EQUAL: Entity-Enhanced QUery Expansion for EquitAble Crisis Summarization via KnowLedge Graphs
DOI:
https://doi.org/10.59297/vkekve06Keywords:
Crisis Informatics, Graph Neural Network, Crisis and emergency management, Machine Learning, Sociodemographic characteristics in social media, Natual language processing (NLP), Knowledge graphAbstract
Disaster response efforts face persistent challenges in ensuring equitable aid and information access for all affected populations. Marginalized communities, including the elderly, persons with disabilities, people experiencing homelessness, low-income households, non-English speakers, and geographically isolated residents, face heightened risk during disasters and are more likely to experience delays in receiving aid, evacuation support, and critical information (Wilson et al. 2021). We present EQUAL (entity-enhanced query expansion for equitable crisis summarization via knowledge graphs), a work-in-progress framework that combines dual-model entity-enhanced query expansion with an equity-aware GraphRAG (Graph-based Retrieval-Augmented Generation) pipeline. EQUAL constructs crisis knowledge graphs enriched with vulnerability–resource connections and generates summaries through community-level synthesis.

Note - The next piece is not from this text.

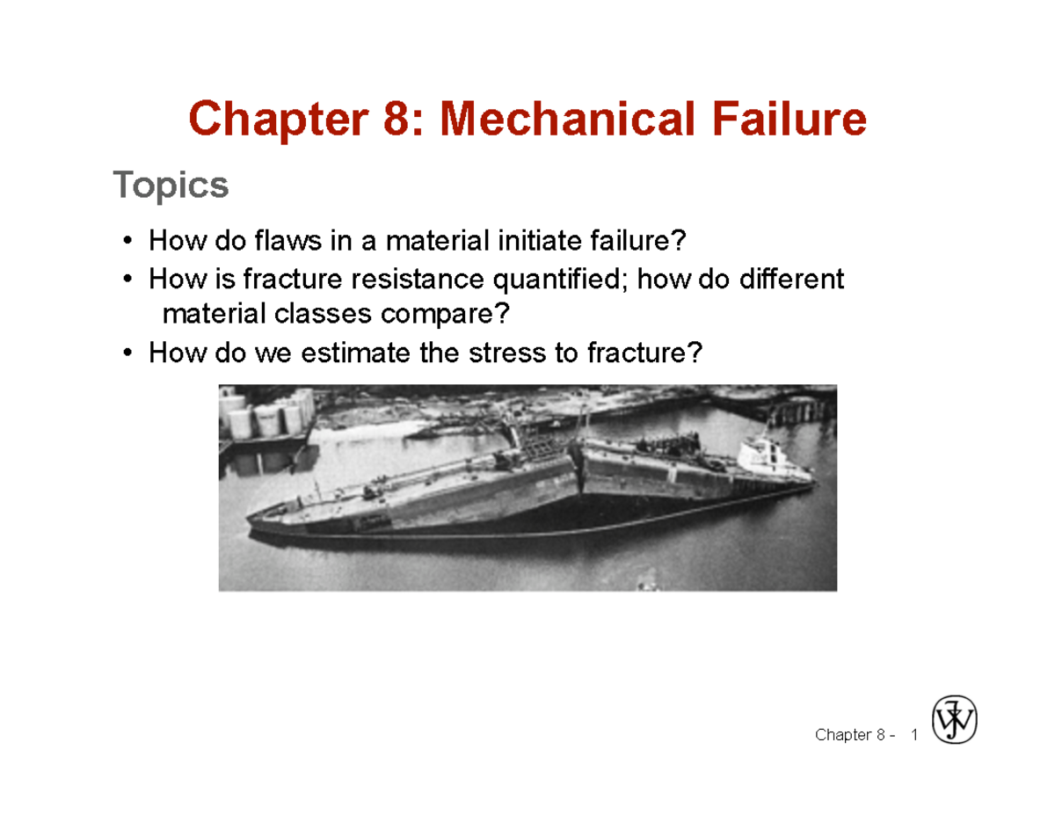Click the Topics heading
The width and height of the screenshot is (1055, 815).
click(x=171, y=186)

Evaluated on 18 real-world disaster events from the TREC CrisisFACTS dataset, EQUAL outperforms all baselines on equity-focused metrics—vulnerable group coverage, intersectional coverage, and statistical parity—and shows marked gains in explicit mentions of vulnerable populations, geographic specificity, and actionable resource information. It also remains competitive on standard semantic quality metrics.